Texto fornecido →

Como pode ser visto, nada poderia estar mais longe do caráter emancipatório da transição socialista do que a acumulação burocrática. Mas, além disso, toda a legislação destinada à emancipação da mulher e à superação das características mais patriarcais e retrógradas da família foi revertida. Das tentativas ou esboços de socialização das tarefas domésticas nada foi deixado no altar da glorificação da “família socialista”.

Tudo sugere que a explicação subjacente a esta inversão, acompanhando a reviravolta reacionária do estalinismo em todos os campos, foi que a burocracia se assustou com a queda sistemática da taxa de natalidade após a revolução de 1917, ligada à modernização dos laços sociais na sociedade como um todo e também na família. Isto não diminui o fato de que as formulações iniciais “idealistas” foram submetidas ao peso da experiência concreta da tendência para a extensão da família. Tudo isso foi muito debatido na URSS na década de 1920. No entanto, na década de 1930 foi mais uma questão do fato de que a virada para a acumulação burocrática acelerada exigiu um aumento da taxa de natalidade. Se todos os índices fossem de crescimento bruto, se o que prevalecia era a kul’t bala (política de produto bruto), apenas uma taxa de natalidade crescente poderia ser funcional à acumulação burocrática: “O Estado prosseguiu sua própria agenda através da lei de 1936, que não era necessariamente compartilhada pela população soviética. Tadevosian admitiu após a Segunda Guerra Mundial que “a alta fertilidade da família soviética foi um dos propósitos básicos do Estado socialista com a publicação do decreto de 27 de junho de 1936 sobre a proibição do aborto” (…) A ênfase pro natalista da lei, que elogiava as famílias de 7 ou 8 filhos, ridicularizava as condições sociais e acrescentava imensamente ao pesado fardo do trabalho e da maternidade já suportado pelas mulheres” (idem, p. 314).

Este processo de recolocação da mulher na família, que segundo Moshe Lewin não perdeu seu caráter patriarcal, foi funcional à acumulação burocrática e, portanto, à inversão quase completa das tendências emancipatórias que ocorreram na década de 1930.

4.5 Acumulação primitiva, socialista e burocrática

“Eu já vi tudo isso antes. Já ouvi as mesmas discussões. Na Rússia, onde ocorreu a maior revolução da história, havia um partido com 20 milhões de pessoas à frente. Mas o que aconteceu, por que foi derrubado? Isso aconteceu porque a qualidade não podia ser alcançada na área onde era mais importante, nos bens produzidos para consumo humano. Para satisfazer as necessidades do povo” (Juan Sanchez Monroe, ex-embaixador cubano na Iugoslávia, citado por A. Woods).

Dados fornecidos →
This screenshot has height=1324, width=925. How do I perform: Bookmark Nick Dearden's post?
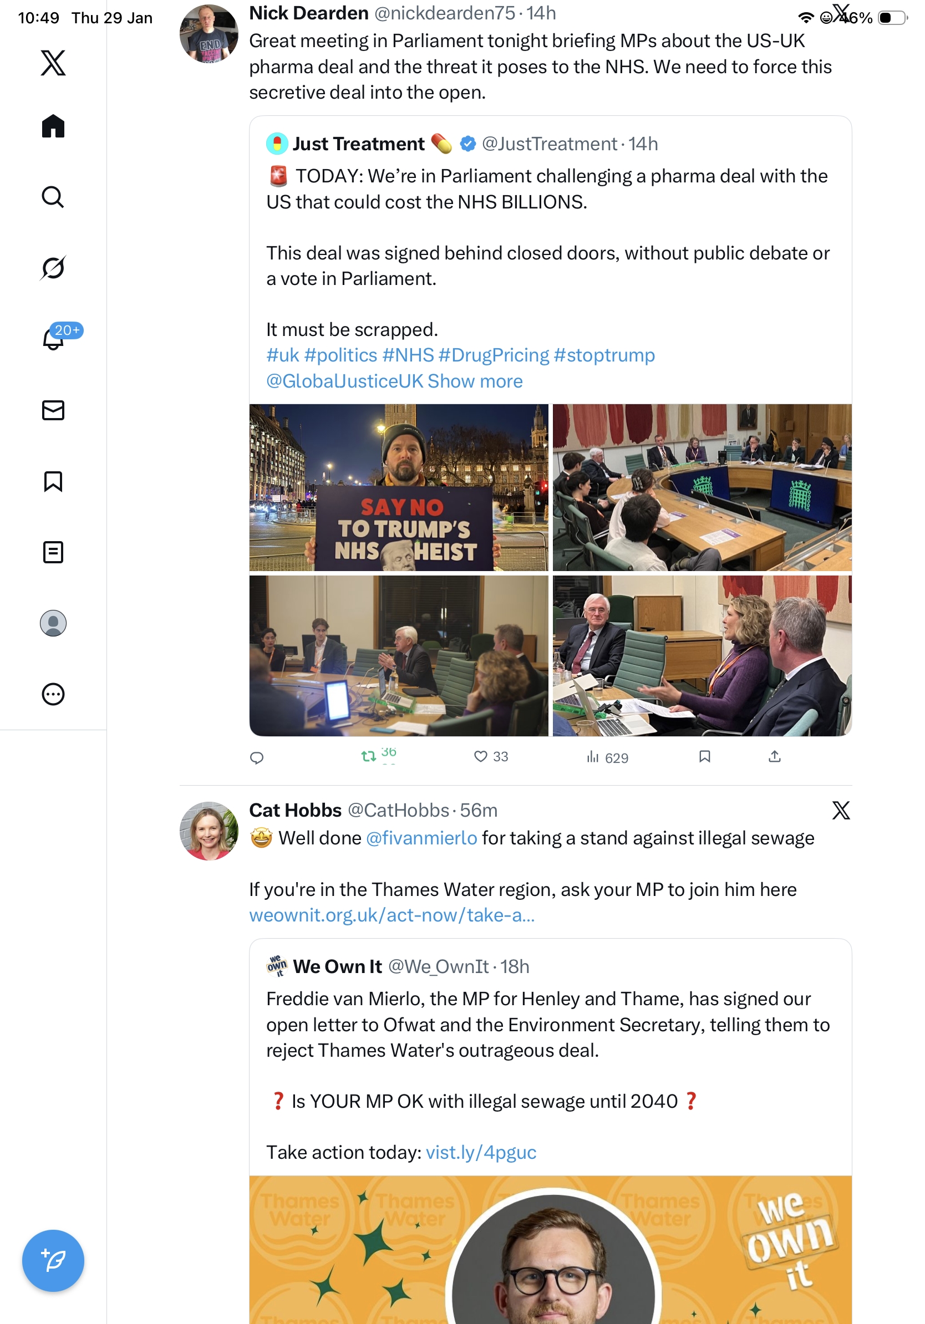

Exercícios a realizar →
- a) Enumere todas as pessoas mencionadas pelo nome no texto sobre a acumulação burocrática.
- b) Responda, com base no texto sobre a acumulação burocrática:
(i) Em que data foi publicado o decreto sobre a proibição do aborto?
(ii) Que cargo havia ocupado Juan Sanchez Monroe?
(iii) Segundo a citação de Juan Sanchez Monroe, quantas pessoas tinha o partido que estava à frente na Rússia?
- c) Transcreva do texto sobre a acumulação burocrática todo o trecho que vai desde "Este processo de" até "década de 1930.", inclusive.
O material não é utilizado nestes exercícios.

Respostas dos exercícios →
- a) Tadevosian, Moshe Lewin, Juan Sanchez Monroe, A. Woods

- b)
(i) Em 27 de junho de 1936.
(ii) Ex-embaixador cubano na Iugoslávia.
(iii) 20 milhões de pessoas.

- c)
Este processo de recolocação da mulher na família, que segundo Moshe Lewin não perdeu seu caráter patriarcal, foi funcional à acumulação burocrática e, portanto, à inversão quase completa das tendências emancipatórias que ocorreram na década de 1930.